Le soluzioni che offrono, pur non collimando pienamente, convergono verso un modello unitario: l’affiancamento al criterio di collegamento della stabile organizzazione, centrato sulla presenza fisica (una sede fissa di affari, l’agente dipendente) dell’impresa non residente, di un criterio nuovo (più che di una variante della stabile organizzazione), denominato presenza economica significativa nell’Action 1, presenza digitale significativa nella proposta di direttiva, ma comunque qualificato dalla collocazione geografica dei clienti e degli utenti.
Nella prospettiva nazionale occorre invece confrontarsi con la lett. f-bis dell’art. 162 del TUIR, introdotta dalla legge di bilancio per il 2018, insieme ad un pacchetto di misure anti-elusione in materia di stabile organizzazione riprese dall’Action 7 BEPS (Preventing Artificial Avoidance of the Permanent Establishment Status).

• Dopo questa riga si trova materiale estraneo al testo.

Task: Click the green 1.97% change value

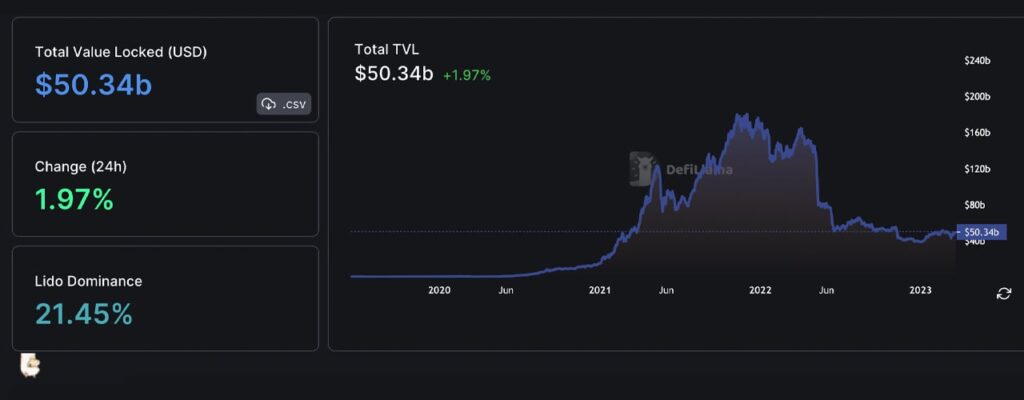Action: pyautogui.click(x=74, y=200)
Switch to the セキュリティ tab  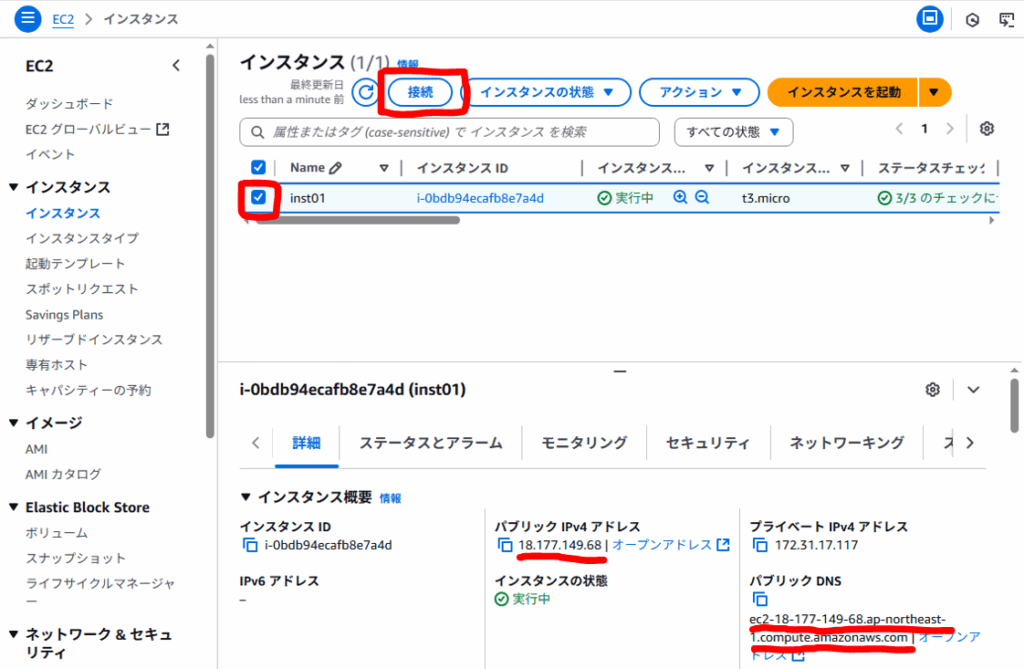[x=707, y=443]
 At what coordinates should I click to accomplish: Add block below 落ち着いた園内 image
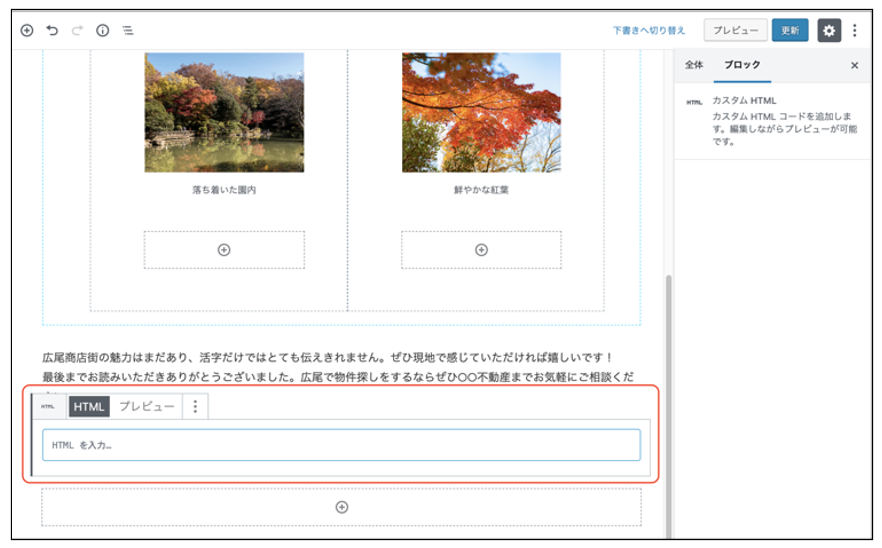pyautogui.click(x=224, y=250)
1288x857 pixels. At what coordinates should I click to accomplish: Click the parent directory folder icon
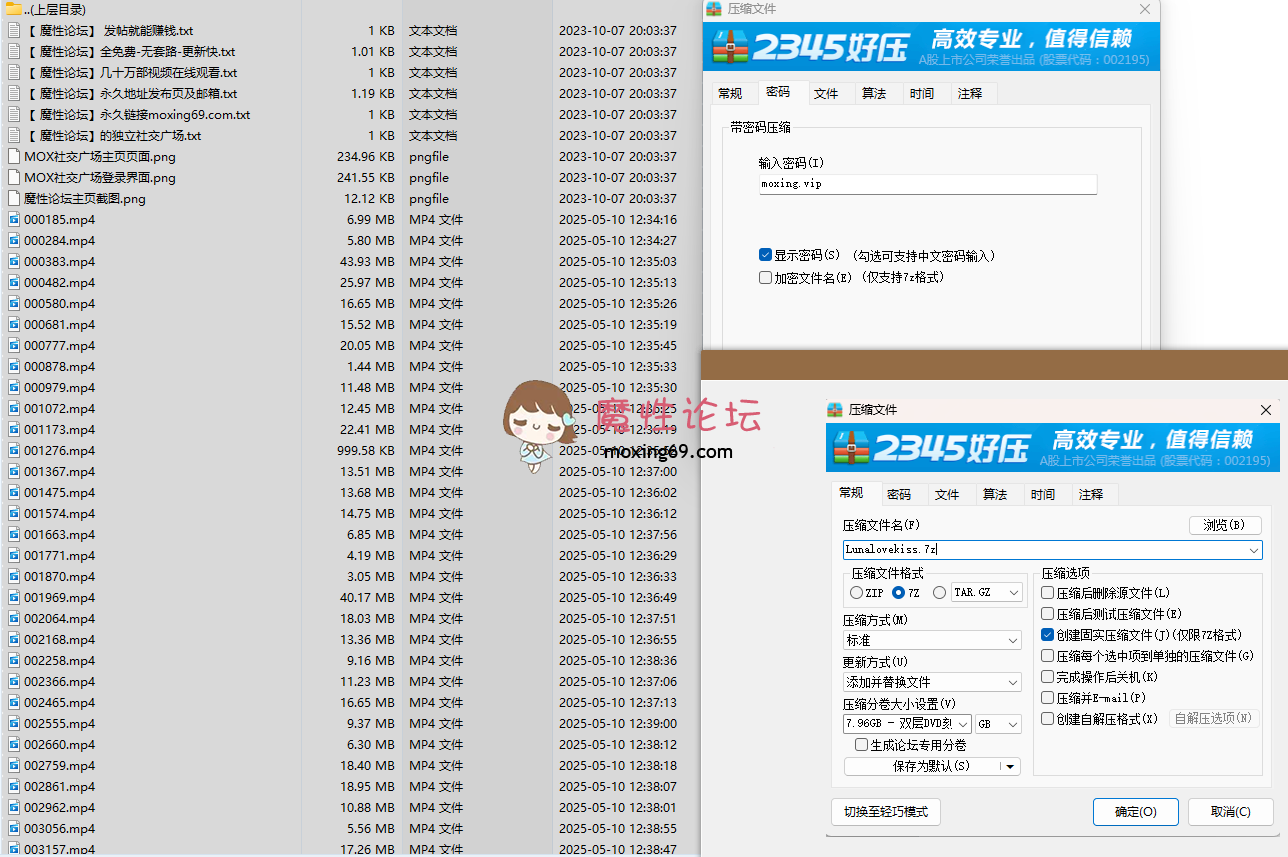tap(13, 9)
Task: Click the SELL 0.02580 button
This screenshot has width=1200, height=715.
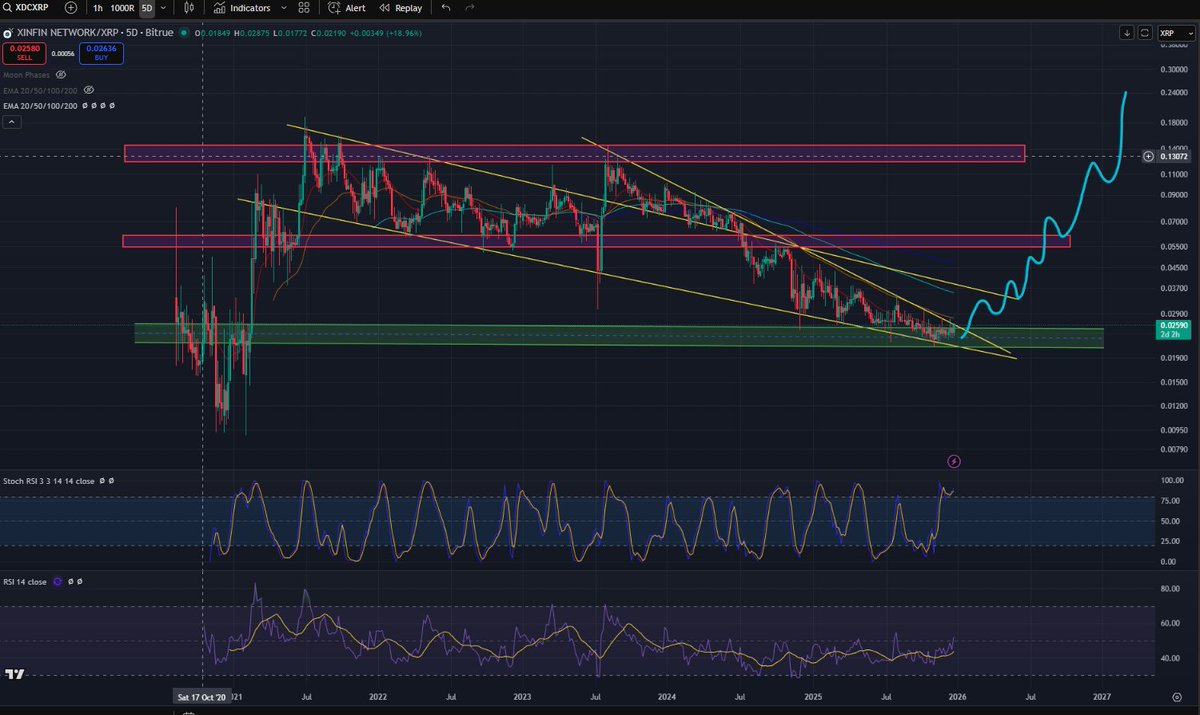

In questa disposizione si ritrova infatti l’espressione presenza economica significativa utilizzata nell’Action 1. La continuità con l’Action 1 è però solo apparente. Non solo difetta qualsiasi riferimento alla matrice digitale (e non fisica) di detta presenza (matrice digitale che caratterizza quella delineata dall’Action 1), ma la stessa sembra essere addirittura esclusa, da un lato, dalla collocazione della fattispecie nella casistica (positive list) della stabile organizzazione materiale, dall’altro, dalla specificazione che la stessa deve essere “costruita in modo tale da non fare risultare una sua consistenza fisica nel territorio”. È evidente che per le imprese dell’economia digitale l’operatività da remoto è connaturata al modello di attività, non espressione di una “costruzione” a fini di riduzione del prelievo. Questi elementi inducono a negare che la previsione abbia la funzione di fissare un criterio di collegamento autonomo, tarato sull’economa digitale, come quello ipotizzato dall’Action 1 o dalla proposta di direttiva, e ad attribuire alla stessa una funzione anti-evasiva o anti-elusiva, comunque a salvaguardia della figura della stabile organizzazione materiale. Un ruolo assai modesto, pertanto, posto che, per la repressione dei fenomeni di evasione (mediante occultamento degli elementi costitutivi della stabile organizzazione presenti nel territorio dello stato), non è ovviamente necessaria alcuna apposita disposizione, mentre il contrasto a quelli di elusione (mediante la creazione di strutture prive di sostanza economica fonte di vantaggi fiscali indebiti) è ampiamente presidiato dalla clausola generale di cui all’art. 10-bis dello Statuto dei diritti del contribuente.
In conclusione, se nella prospettiva internazionale la stabile organizzazione virtuale guarda al futuro, in quella nazionale sembra ancora rivolta al passato, lasciando, come le notizie delle indagini su Netflix pubblicate in questi giorni confermano, alla via giudiziaria la risposta ai problemi che ne hanno sollecitato l’elaborazione in sede internazionale.